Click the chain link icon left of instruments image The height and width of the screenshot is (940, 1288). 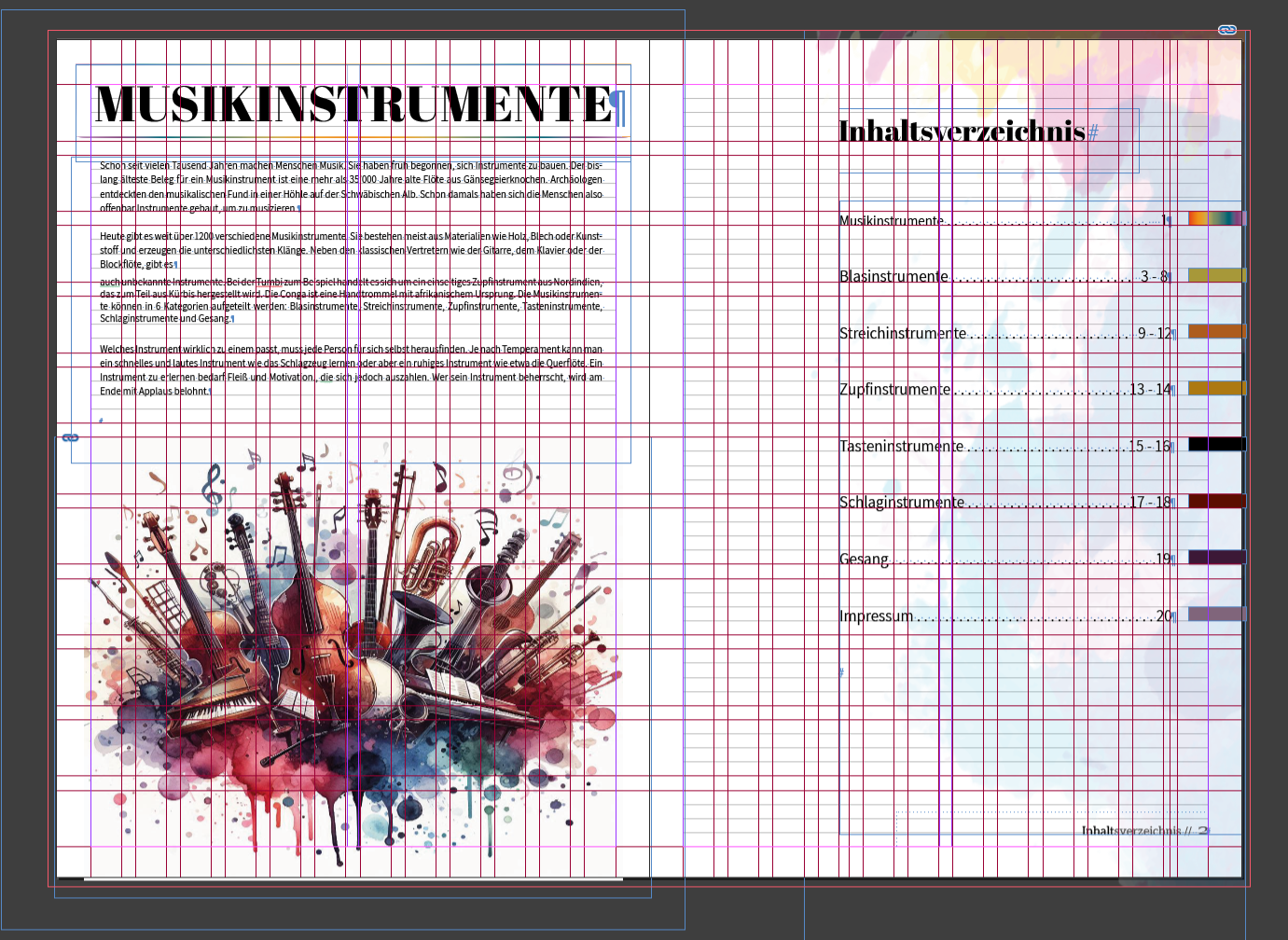[x=70, y=437]
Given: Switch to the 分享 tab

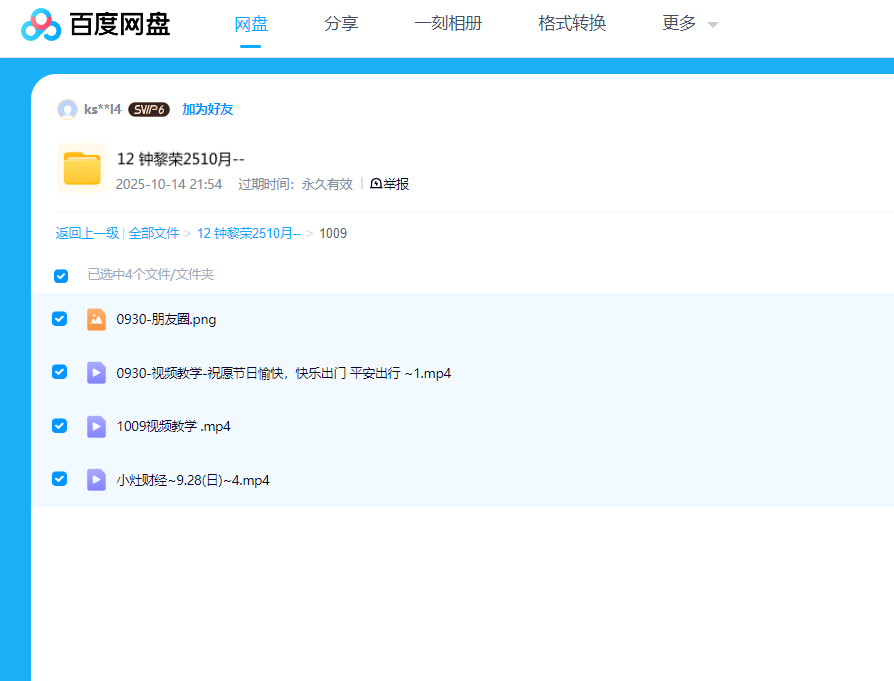Looking at the screenshot, I should point(341,24).
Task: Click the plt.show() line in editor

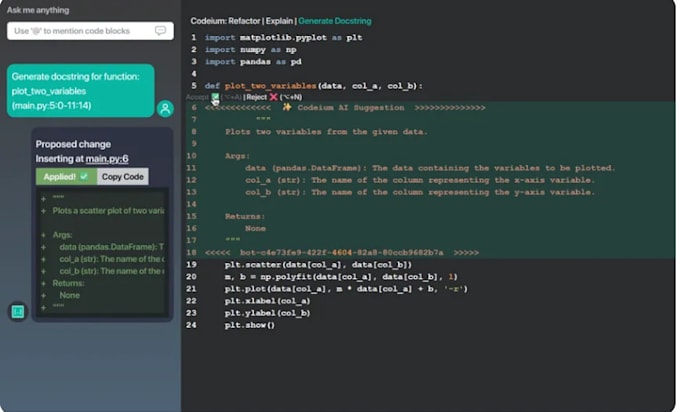Action: 249,325

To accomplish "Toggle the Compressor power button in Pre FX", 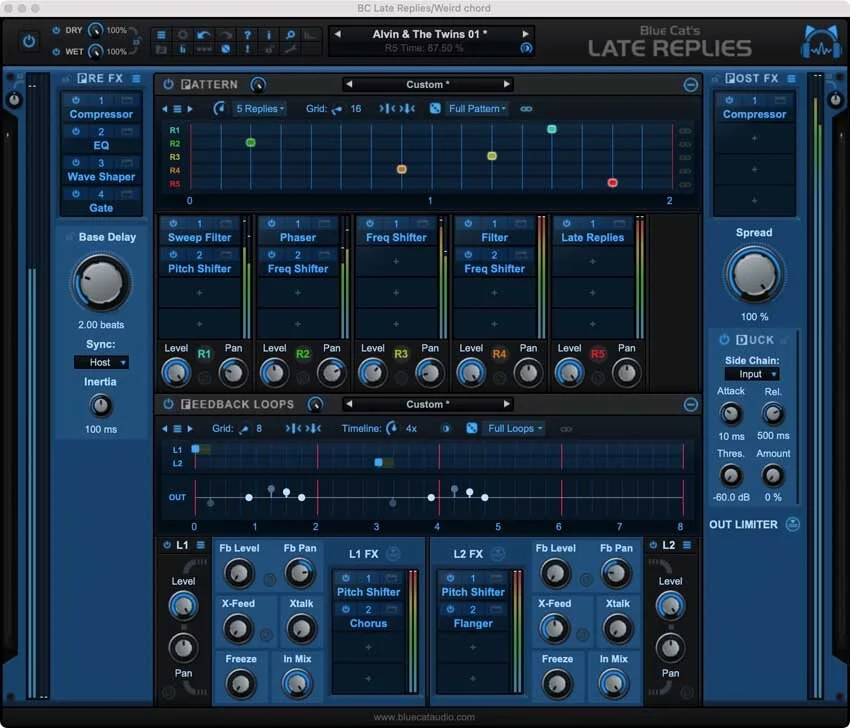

* * *

TASK REQUIREMENTS: Output the span from the line with "Task: Click the plt.show() line in editor" through the last line of the data, inclusive and exact, and omit every picture.

TASK OUTPUT:
Task: Click the plt.show() line in editor

Action: 249,325

To accomplish "Toggle the Compressor power button in Pre FX", 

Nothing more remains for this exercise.